Attorneys are needed to handle dental practice sales and transitions. However, there is no advantage to having the same attorney represent both sides, including saving money. So hire your own attorney!

Most dentists don’t have the need to interact with attorneys on a regular basis. They probably had an attorney draw up their corporation or LLC, or they might have had an attorney draft an associate agreement or non-compete when they hired a new dentist. They might reach out for help if they have some employment issues with staff, and they’ll probably need to talk to an attorney when it’s time to sell their practice.

Sometimes dentists, in an effort to save some money during a practice sale, choose to have a single attorney handle both sides of the transaction. This seems like a sensible option, particularly when a dentist sees ads in dental publications from practice brokers proclaiming they handle both sides of a practice sale. Why pay two people when you can pay one?

A good reason is that a purchaser and a seller of a dental practice have many interests that are fundamentally unfavorable to one another. When I say unfavorable I don’t mean that the parties are hostile. It’s just that some aspects of a sales transaction are always going to be zero sum, namely, when one party gains the other one loses.

ALSO BY ALLEN REECE:Bringing in an associate: Protecting yourself and your dental practice
Did you know your dental practice LLC can be taxed 4 different ways?

For example, taxes. In an asset sale, one of the steps that the seller and purchaser need to agree on is the allocation of the purchase price among assets. That’s because they’ll both need to file Form 8594 with the IRS listing the allocation. Here’s the problem: the buyer will want to allocate a greater share to tangible assets, which he or she can either depreciate over five to seven years, or take a Section179 expense in the year of purchase. The seller, on the other hand, will want to allocate a greater portion of the purchase price to intangibles such as goodwill, which are taxed at more favorable capital gains rates.(1) This creates a conflict. How does one fairly represent both sides of a transaction with fundamentally adverse interests?

What about covenants not to compete? When you buy a practice, you don’t want the seller to hang up a shingle across the street and continue to practice, taking all of your recently acquired patients with him.
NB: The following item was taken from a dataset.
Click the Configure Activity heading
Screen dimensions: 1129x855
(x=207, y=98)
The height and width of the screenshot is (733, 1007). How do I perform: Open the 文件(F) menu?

A purchase agreement should therefore include a restrictive covenant prohibiting the seller from competing with the buyer after the sale.

In order to be enforceable, non-competes must be “reasonable” in time and geographic scope, but there’s a fair amount of space in the realm of reasonable. Should the non-compete be narrow or broad? Should it be aggressive or generous? What’s good for one party will necessarily be bad for the other party; how do you balance those interests? What’s more, how should you determine the reasonable amount of monetary penalties for violating the non-compete?

Fundamentally adverse relationships in some aspects of practice sales are inescapable. This will be true even when the two dentists in the transaction get along well, have worked together for years, and want only the best for their patients. When two parties’ interests are fundamentally adverse, there’s no way for a single party to fairly represent both sides of the transaction. Because of this, for an attorney it is considered a violation of the ethical rules that govern the legal profession to simultaneously represent clients whose interests are fundamentally adverse to each other, even if both parties are willing to consent.

The American Bar Association’s Rules of Professional Conduct, which govern the ethics and professional responsibilities of attorneys,(2) state, “A lawyer may not represent multiple parties to a negotiation whose interests are fundamentally antagonistic to each other.”(3) If you have an attorney who is offering to handle both sides of a practice sale, the person is either unfamiliar with the Rules of Professional Conduct, which is bad, or the person is familiar with the rules and does not mind violating them, which is worse.

One last point: if you should never use a single attorney for both sides of a transaction, why would you use a single accountant or practice broker? Those unavoidable conflicts don’t go away just because your advisor doesn’t have a law degree.

For the most current practice management headlines, click here.

For the most current dental headlines, click here.

Allen Reece regularly counsels dentists in a variety of personal and professional matters, including the formation of corporations and limited liability companies, shareholder and buy-sell agreements, practice valuation and purchase agreements for practice acquisitions and sales, real estate acquisitions and sales and lease agreements, employment documents, non-compete/nondisclosure agreements, asset protection planning, estate planning, and other significant business transactions that dentists face during their career. Mr. Reece has a JD from the University of Michigan Law School and is an attorney with Frank & Kraft P.C.

1. Except for covenants not to compete, which are taxed as ordinary income.
2. All 50 states plus the District of Columbia and the Virgin Islands have adopted the ABA Model Rules of Professional Conduct, the last being Maine in 2009.
3. See Comment 28 to Rule 1.7 Conflict Of Interest: Current Clients (2016). In American Bar Association, Center for Professional Responsibility, Model Rules of Professional Conduct.